We already know how the data was sent out, but we haven't found the data on who's watching sending
, so let's keep looking leastChannel.writeMsgPacketTo
:
p2p/connection.go#l655-l663
func (ch *Channel) writeMsgPacketTo(w io.Writer) (n int, err error) { packet := ch.nextMsgPacket() wire.WriteByte(packetTypeMsg, w, &n, &err) wire.WriteBinary(packet, w, &n, &err) if err == nil { ch.recentlySent += int64(n) } return}
Where is the ch.nextMsgPacket()
next piece of data to be sent, and where is it taken out? Is it from sending
?
The subsequent code is to turn the block object into binary and send it into the previous one bufWriter
.
Continue ch.nextMsgPacket()
:
p2p/connection.go#l638-l651
func (ch *Channel) nextMsgPacket() msgPacket { packet := msgPacket{} packet.ChannelID = byte(ch.id) packet.Bytes = ch.sending[:cmn.MinInt(maxMsgPacketPayloadSize, len(ch.sending))] if len(ch.sending) <= maxMsgPacketPayloadSize { packet.EOF = byte(0x01) ch.sending = nil atomic.AddInt32(&ch.sendQueueSize, -1) // decrement sendQueueSize } else { packet.EOF = byte(0x00) ch.sending = ch.sending[cmn.MinInt(maxMsgPacketPayloadSize, len(ch.sending)):] } return packet}
I finally saw sending
it. From here, it sending
is true that there are many pieces of duck's chopping board, and it packet
is a small plate, so it is necessary to put the data in the binate for sending
no more than the specified length packet
, and then judge whether there is sending
any left. If there is, then packet
the EOF
value is 0x00
, otherwise 0x01
, so that the caller knows whether the data is not finished, but also need not to press that called send
Bell.
So until then, we know that the channel itself is concerned sending
, and in order to limit the speed of transmission, it needs to be cut into small pieces.
Finally, we have a third small problem, in fact, we have just in the second question has been made clear.
sending
After the data is taken away, how is it sent to other nodes?
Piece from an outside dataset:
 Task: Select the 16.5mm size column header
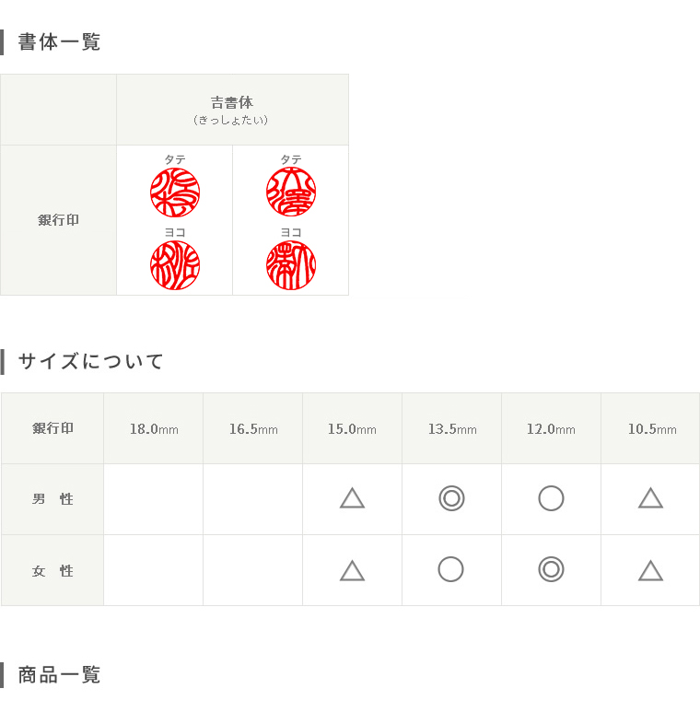253,428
The answer is that sending
when the data is taken out of a block, it is put bufWriter
in and sent directly by the Go net.Conn
object. At this level, we don't need to go any further.
Summarize
Since the method calls involved in this article are much more, it may be messy to read, so in the end, we call the chain complement complete, put in the last:
Node.Start
----- SyncManager.Start
SyncManager.netStart
Switch.DialSeeds
Switch.AddPeer
Switch.startInitPeer
Peer.OnStart
MConnection.OnStart
...
Node.Start
------ SyncManager.Start
SyncManager.netStart
Switch.OnStart
Switch.listenerRoutine
Switch.addPeerWithConnectionAndConfig
Switch.AddPeer
Switch.startInitPeer
Peer.OnStart
MConnection.OnStart
...
Then it is:
MConnection.sendRoutine
---- MConnection.send
MConnection.sendSomeMsgPackets
MConnection.sendMsgPacket
MConnection.writeMsgPacketTo
MConnection.nextMsgPacket
MConnection.sending
In the end, my feeling is that a complex problem looks scary at first, but once it's broken down into small problems, it's not as complicated as it is to focus on one conquer at a time.